#### Problem:
Once you have found the line with "Viewport: 652px width, 365px height." in the records below, retype it and every line after it to the end exactly, with no pictures and nothing more.

#### Records to process:

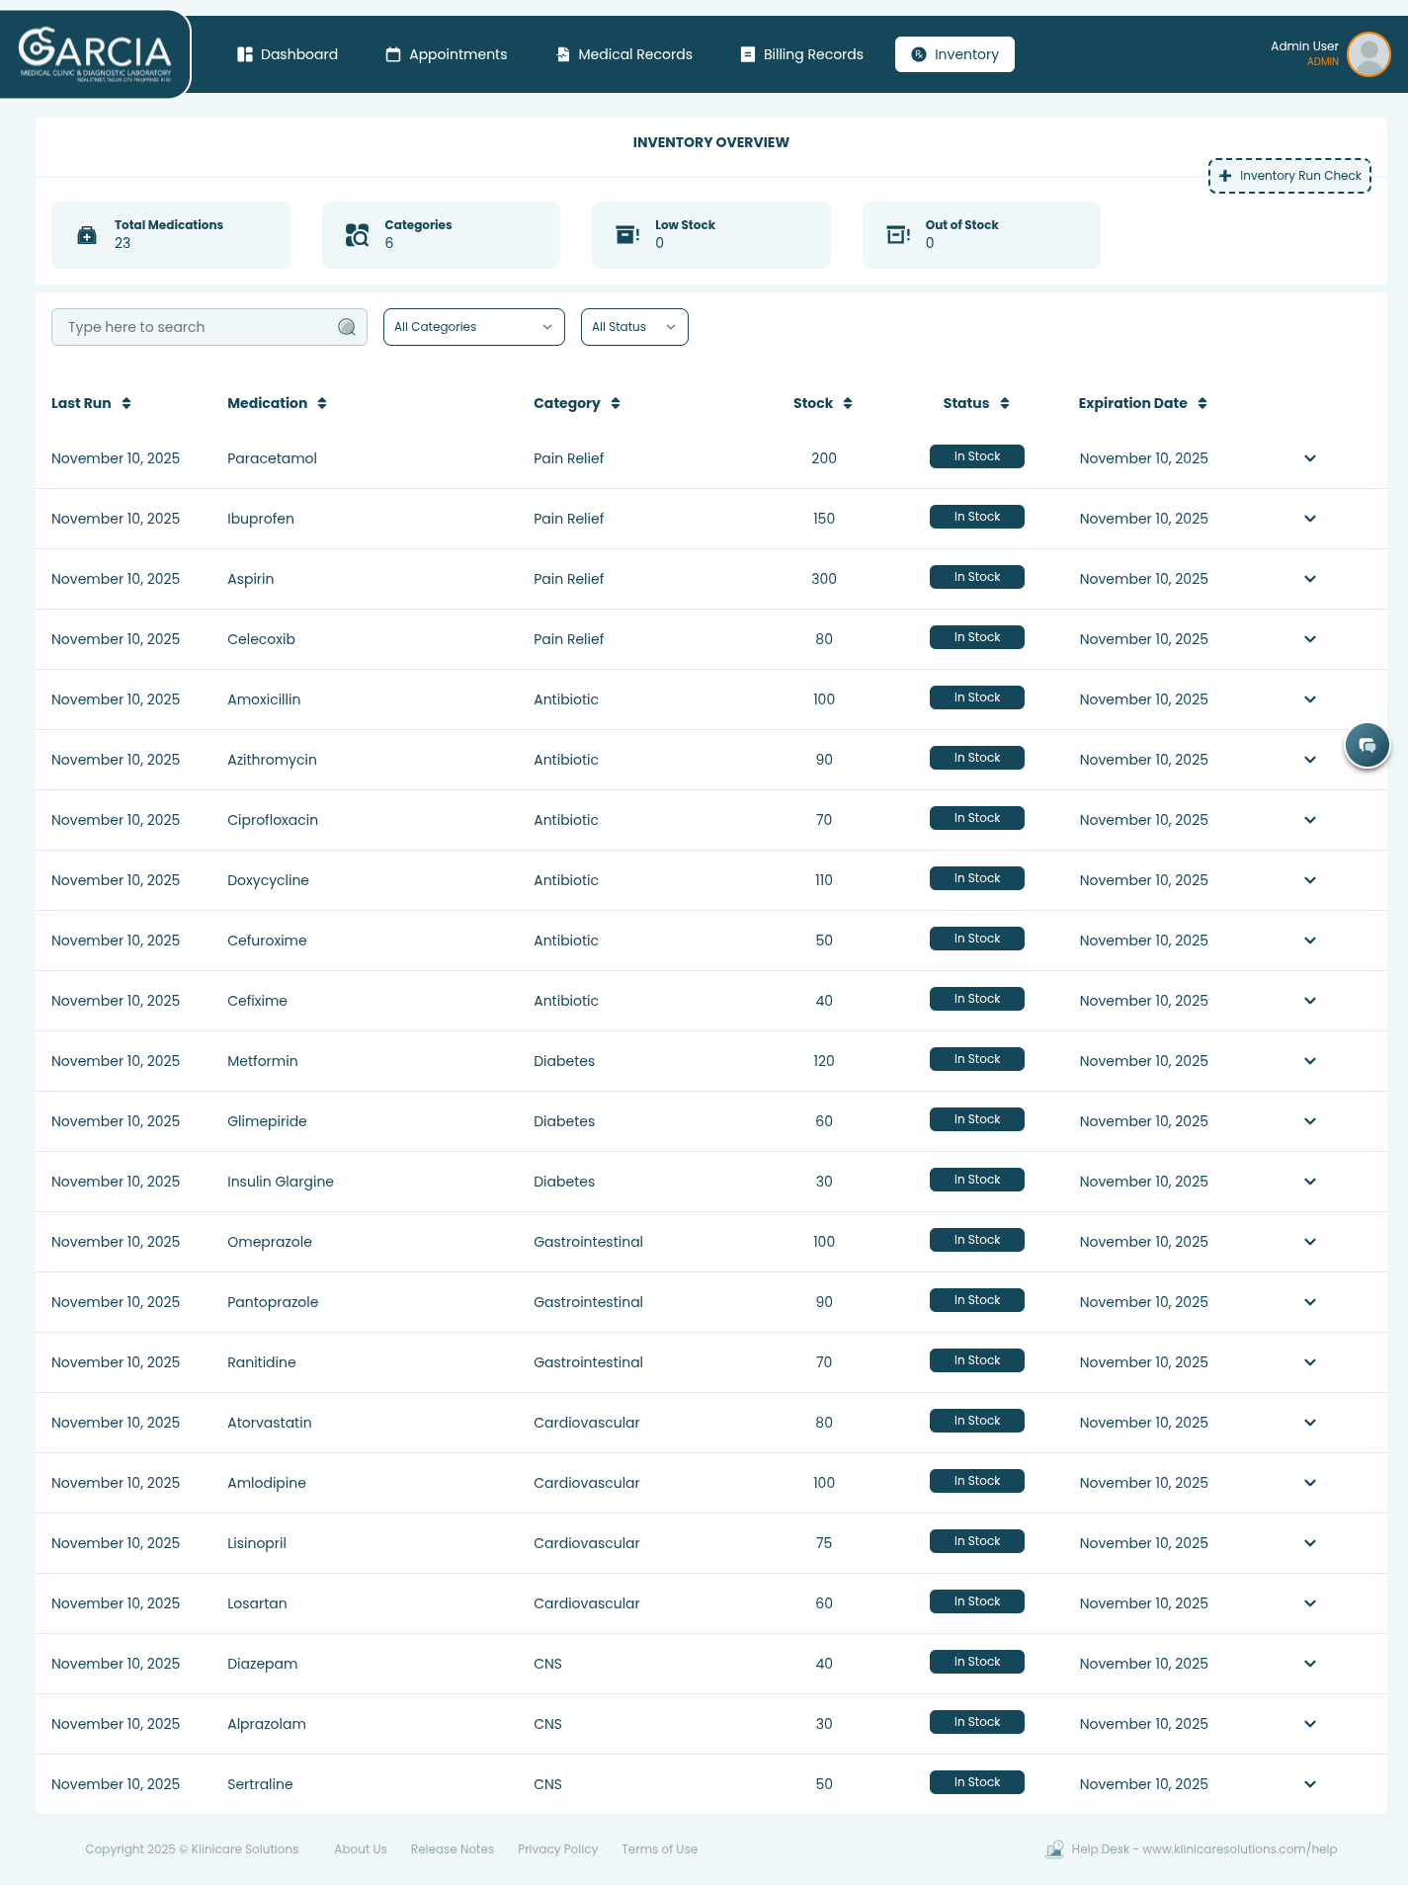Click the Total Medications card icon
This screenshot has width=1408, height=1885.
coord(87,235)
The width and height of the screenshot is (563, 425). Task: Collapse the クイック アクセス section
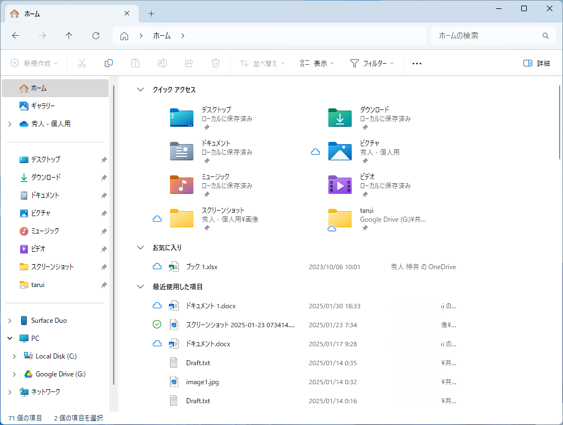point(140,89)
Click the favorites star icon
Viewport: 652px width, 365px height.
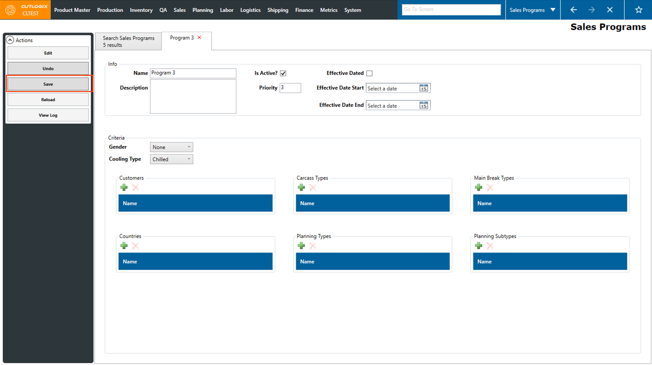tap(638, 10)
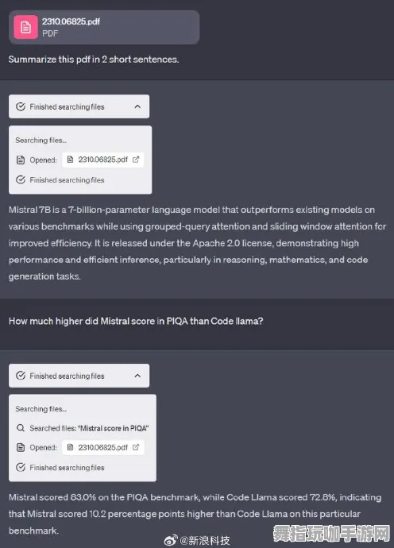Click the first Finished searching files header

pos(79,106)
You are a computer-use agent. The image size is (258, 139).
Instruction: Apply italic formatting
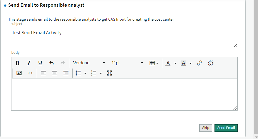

#### Answer box:
Viewport: 652px width, 365px height.
tap(638, 10)
Click the first Finished searching files header

pos(79,106)
You are a computer-use agent. The image size is (258, 139).
Instruction: Apply italic formatting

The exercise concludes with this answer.